Use the following command to remove eSpeak:
sudo apt-get remove espeak
Type y and hit enter when prompted to remove eSpeak with dependencies. This command will remove the espeak package and all its dependencies from your system.
1. If you installed espeak system-wide, it will also remove the eSpeak engine from your system and use the default voice.
2. If you can't use sudo apt-get remove espeak. It'll result in an error that says that 'espeak' package is required by this or other packages and you won't be able to uninstall it, it's better to use the update option.
sudo apt-get -y upgrade --remove espeak
Install Gspeaker for GUI based text-to-speech conversion
Gspeak is another popular text to speech software for Linux. It was written in Python and uses the espeak TTS engine for actual conversion. It provides a simple user interface which is used to control all the settings related to voice selection, general options etc.
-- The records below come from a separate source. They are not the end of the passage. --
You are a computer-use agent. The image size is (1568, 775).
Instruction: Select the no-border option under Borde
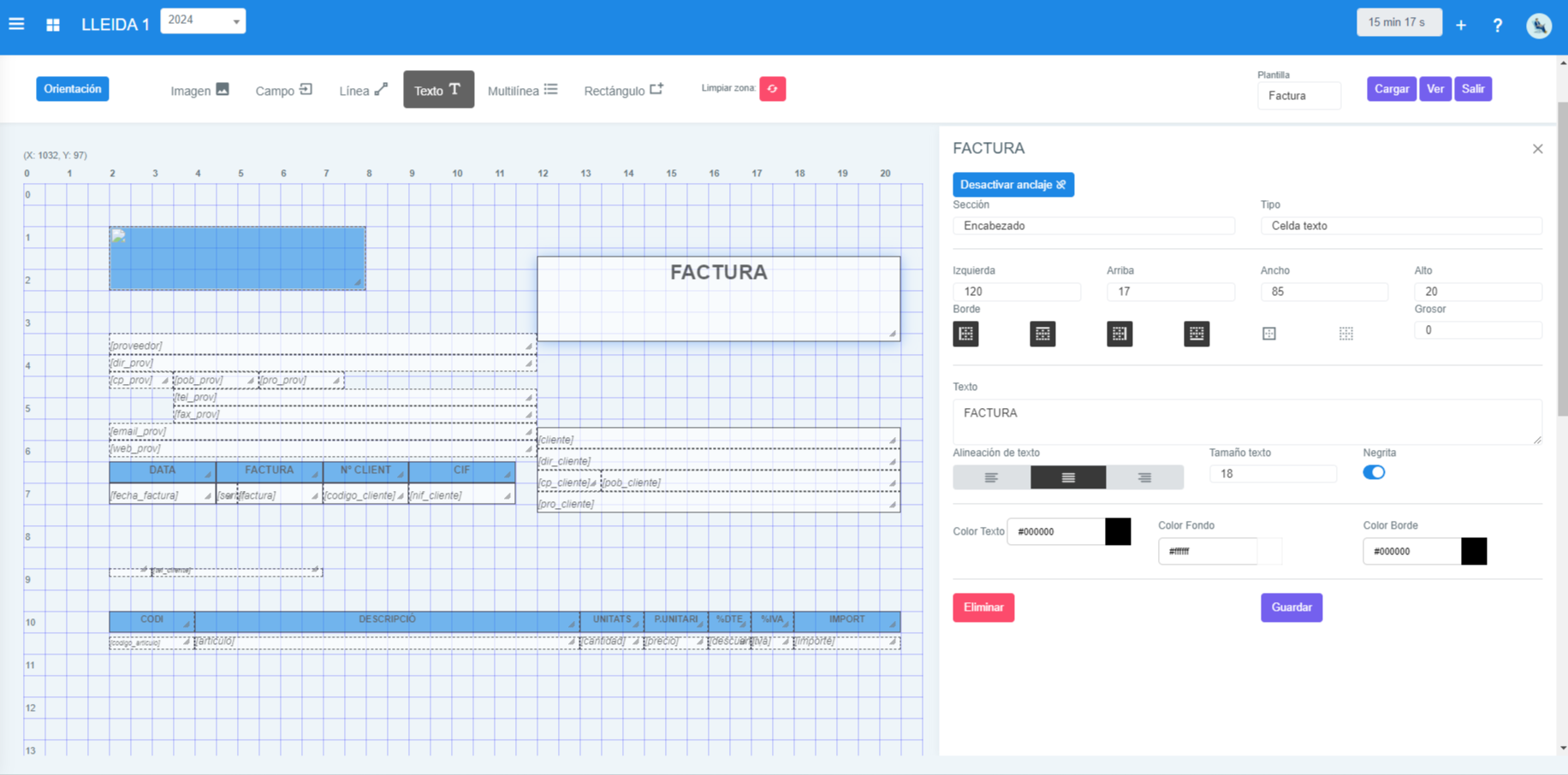(1346, 334)
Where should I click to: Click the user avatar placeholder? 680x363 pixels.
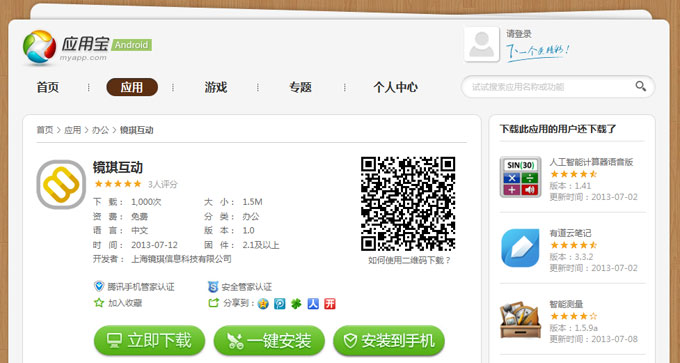tap(481, 44)
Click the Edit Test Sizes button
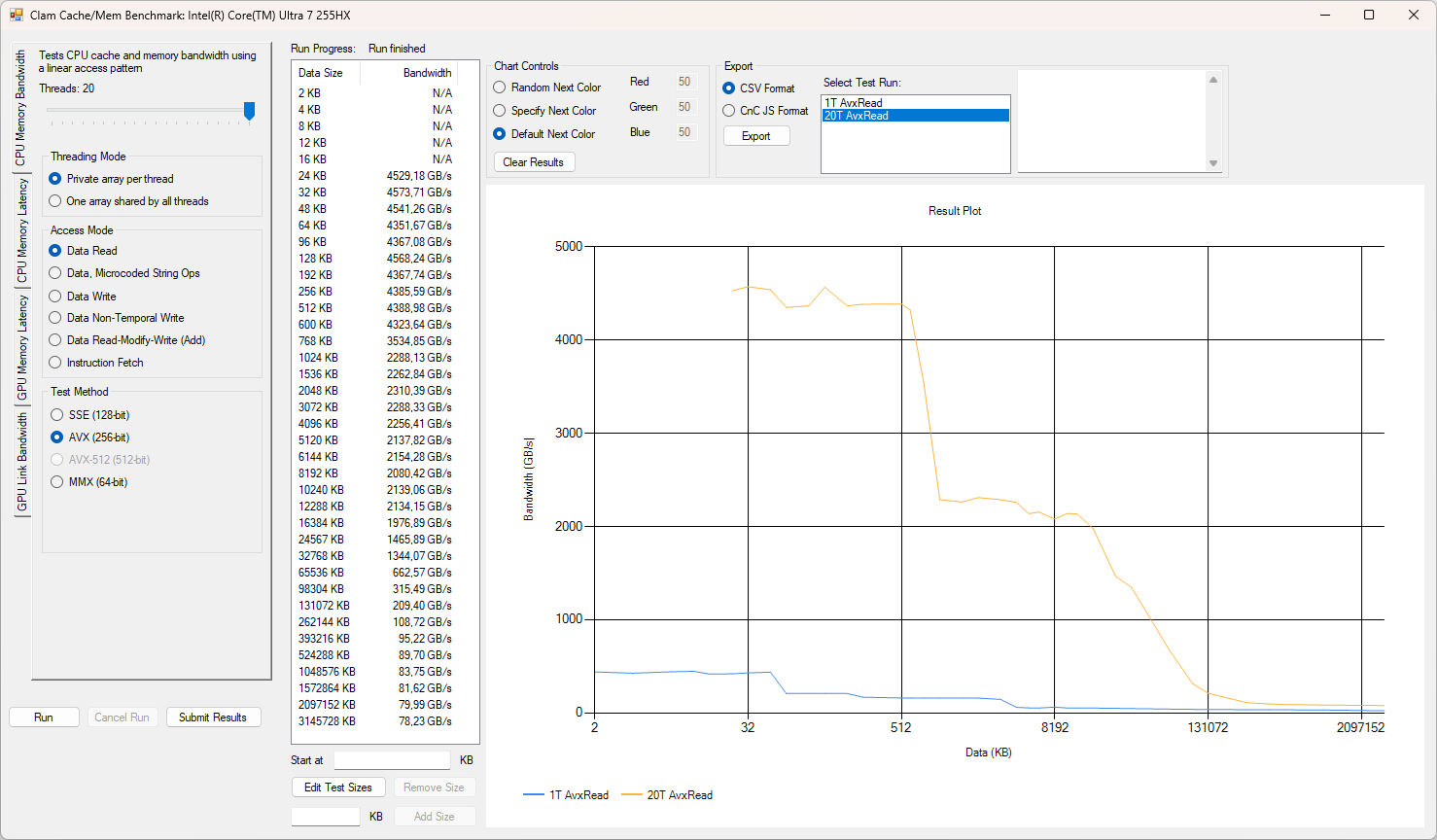 (337, 788)
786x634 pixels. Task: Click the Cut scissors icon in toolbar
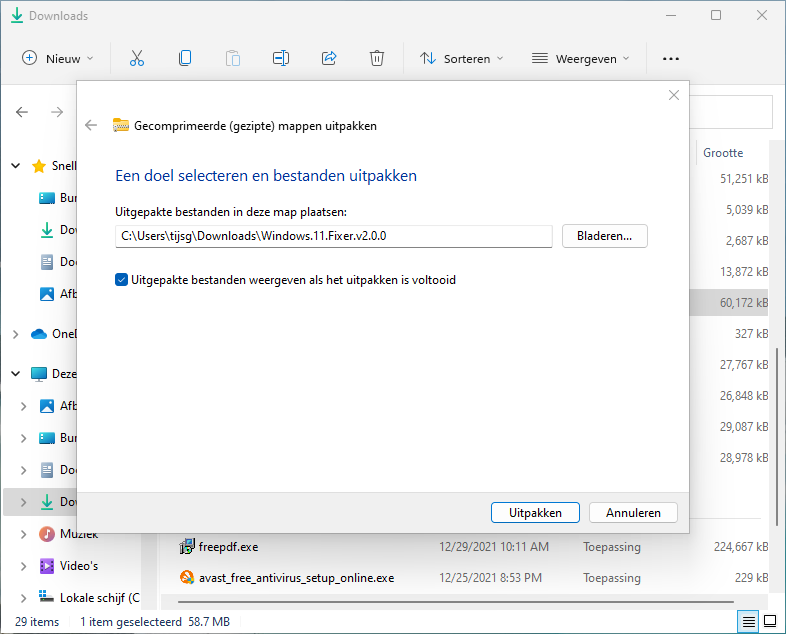137,58
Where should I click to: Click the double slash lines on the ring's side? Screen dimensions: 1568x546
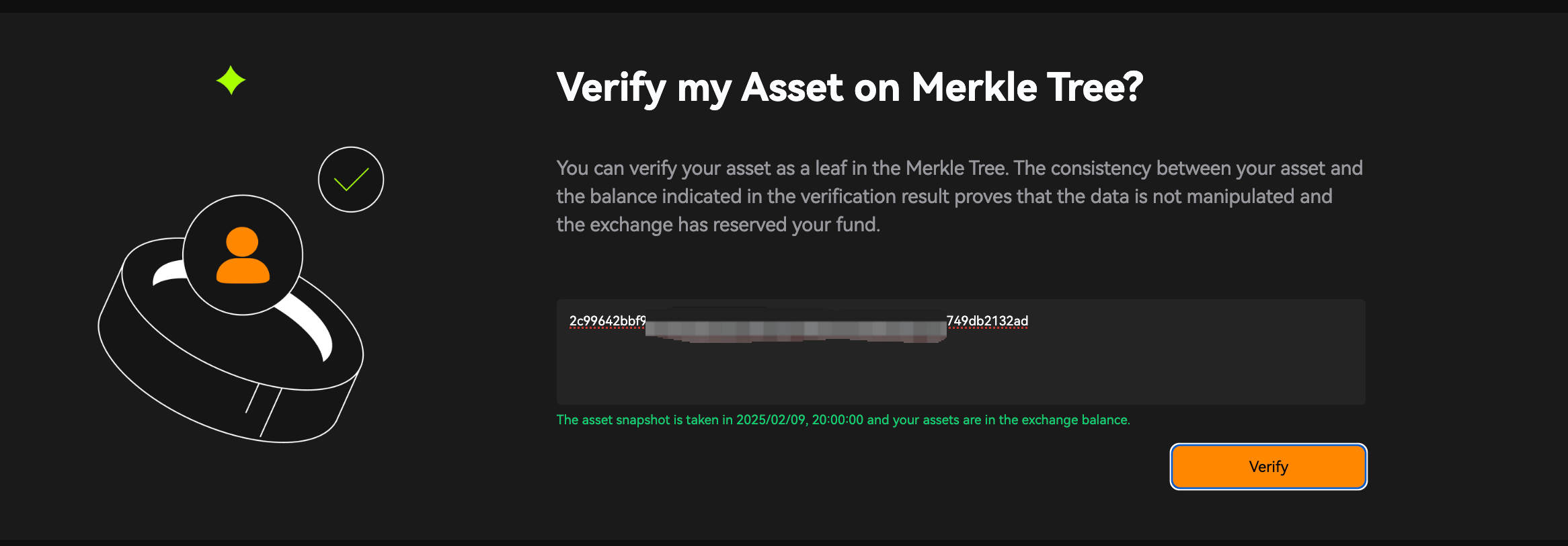tap(264, 410)
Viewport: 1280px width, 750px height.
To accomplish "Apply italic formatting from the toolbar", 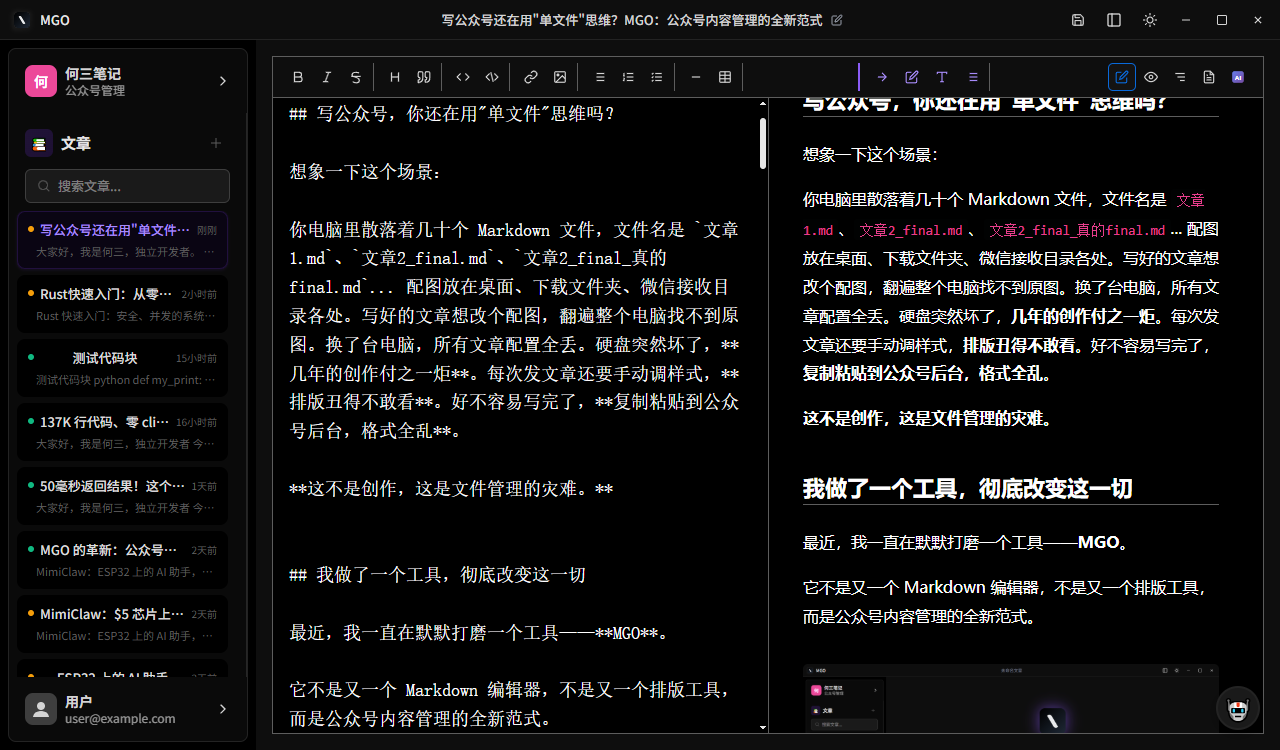I will coord(326,77).
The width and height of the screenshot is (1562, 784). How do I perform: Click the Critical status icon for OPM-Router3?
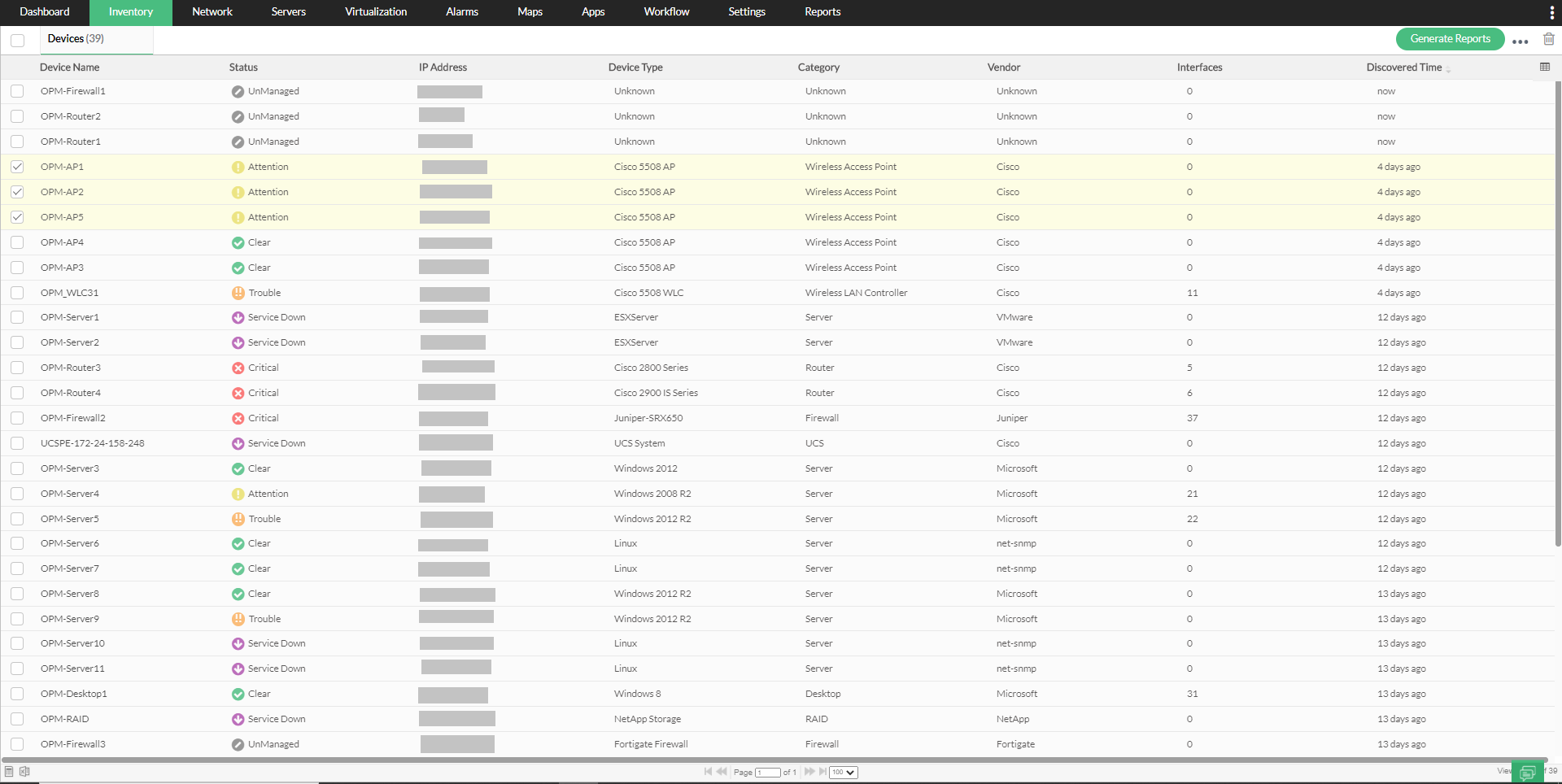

You can install it with any package manager. Type following command in terminal to install GSpeaker:
apt-get install gespeaker -y
Once it is installed, you can launch it from your Unity dash. It will launch the gui interface of Gspeak which helps you in controlling your voice engine.
This is how the Gespeaker UI looks like:
There are separate tabs for each option.
The 'base setting' tab allows you to set all the general options of the TTS engine like speech rate, pitch etc. You can also set other settings like timeouts and audio settings.
The voices tab allows you to select the voice out of the installed voices.
The history tab allows you to store your custom text-to-speech conversions which can be reused anytime later.
The revert tab restores the previous settings after your voice setting is changed. This tab only works when you're changing the existing saved settings. The save button will be grey.
You can read more about the Gespeaker option in the gespeaker help section which can be accessed from the “Help” tab.
If you are not using Gespeaker, remove it to free up some disk space. Type the following command in terminal:
apt-get autoremove gespeaker -y
You can also remove Gespeaker via the software center of Ubuntu. Open the software center and search for “gespeaker”. Click on the icon and select the remove option from the right side menu.
This tutorial showed you how to install eSpeak and Gespeaker on a Ubuntu machine. You can use any of this TTS software to read texts out loud, it is up to you which one to choose.
If you don't like these two, there are many other text-to-speech engines available for Linux. I recommend that you check out espeak alternatives wiki page. It's always handy to have more than one speech engine installed on your machine.